In the middle of school and work and sermon writing, I am also trying to write a longer article for Muusika. It should have been written a while ago but the head editor was kind enough to postpone the deadline for a month (I really couldn't concentrate when A. died). But now I need to get that piece on paper and published. 

And as soon as I am back from Sweden, I need to wrap up my homiletics classes in the Seminary. My students will be preaching in class and I need to give them individual feedback. That will be a challenge after preaching my own sermons lol.

Phew. Thus end the lamentations of Mervi. Enough is enough. I will get through these last couple of stressful weeks and then I will put my feet up and get some good books and spend some lazy weeks visiting my dad and friends. And then I will also have time to grieve properly.
################
### Requirements
1. Reproduce the section of the blog post that opens with the words "In the middle" and closes with "paper and published.".
2. Answer these questions about the blog post:
(a) For which publication is the writer working on a longer article?
(b) From which country will the writer return before wrapping up the homiletics classes?
(c) Whom does the writer plan to visit during the lazy weeks?
3. Pick up the blog post after its last sentence and keep writing.

[Data records]
################
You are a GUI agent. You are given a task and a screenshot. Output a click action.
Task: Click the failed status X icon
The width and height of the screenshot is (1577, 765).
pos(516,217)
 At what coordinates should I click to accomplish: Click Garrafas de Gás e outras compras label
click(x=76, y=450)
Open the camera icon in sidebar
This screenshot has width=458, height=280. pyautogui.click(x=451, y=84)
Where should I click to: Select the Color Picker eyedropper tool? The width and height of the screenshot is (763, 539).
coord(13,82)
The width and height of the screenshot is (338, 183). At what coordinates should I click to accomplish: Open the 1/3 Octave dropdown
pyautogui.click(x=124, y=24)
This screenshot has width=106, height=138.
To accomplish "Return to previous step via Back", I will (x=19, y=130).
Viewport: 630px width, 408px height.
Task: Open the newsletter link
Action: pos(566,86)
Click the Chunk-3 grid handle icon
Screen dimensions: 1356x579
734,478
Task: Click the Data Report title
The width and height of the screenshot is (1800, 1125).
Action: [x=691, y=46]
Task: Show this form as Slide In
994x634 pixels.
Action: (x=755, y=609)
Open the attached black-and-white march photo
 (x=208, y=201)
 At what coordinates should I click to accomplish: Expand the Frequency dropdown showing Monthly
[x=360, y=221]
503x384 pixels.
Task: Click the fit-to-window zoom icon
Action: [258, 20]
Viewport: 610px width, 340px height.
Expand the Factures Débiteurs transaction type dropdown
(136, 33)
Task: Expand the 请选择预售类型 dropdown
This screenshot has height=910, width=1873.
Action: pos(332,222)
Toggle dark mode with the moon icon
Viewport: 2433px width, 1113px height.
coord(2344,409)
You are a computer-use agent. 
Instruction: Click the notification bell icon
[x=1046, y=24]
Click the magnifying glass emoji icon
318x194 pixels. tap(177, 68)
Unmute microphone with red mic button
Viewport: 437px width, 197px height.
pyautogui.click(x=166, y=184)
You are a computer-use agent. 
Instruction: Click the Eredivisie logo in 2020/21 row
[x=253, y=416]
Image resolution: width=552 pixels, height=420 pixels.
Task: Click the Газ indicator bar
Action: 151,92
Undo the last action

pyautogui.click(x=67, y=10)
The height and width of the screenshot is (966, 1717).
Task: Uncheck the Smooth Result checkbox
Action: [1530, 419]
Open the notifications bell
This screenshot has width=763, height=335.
################
### Responses in order
1.
In the middle of school and work and sermon writing, I am also trying to write a longer article for Muusika. It should have been written a while ago but the head editor was kind enough to postpone the deadline for a month (I really couldn't concentrate when A. died). But now I need to get that piece on paper and published.

2.
(a) Muusika
(b) Sweden
(c) The writer's dad and friends

3.
As to grieving, I'm making progress. My emotions have calmed down and I'm getting used to the new reality. We laid A.'s ashes to rest a couple of weeks ago which was a big deal for me because now, finally, I know where she is. I visited the graveyard this past Sunday, I sat at her grave for about an hour, the weather was gloriously beautiful, bees and ants kept themselves busy on the flowers on her grave, and a little white butterfly kept coming back. There was peace all around. I also keep wearing her cardigan almost daily, and her scarf. I don't expect people to understand - and I suspect some would think it terribly morbid - but having these things near helps me a great deal. I also have her watch - I am mad about watches - but it keeps sitting on my drawer. It's still too soon for me to wear it. Her watch and how she wore it is imprinted in my memory in such a strong way that I need more time to pass before I can put it on my wrist. Oh, and I am going to visit A.'s mum this weekend, just sitting in the garden, chatting with her. I am looking forward to it very much! Such little things, little steps but vital for me at this point in time.

But no matter my grief or anxieties, the little tomato plant on my window sill keeps growing. :)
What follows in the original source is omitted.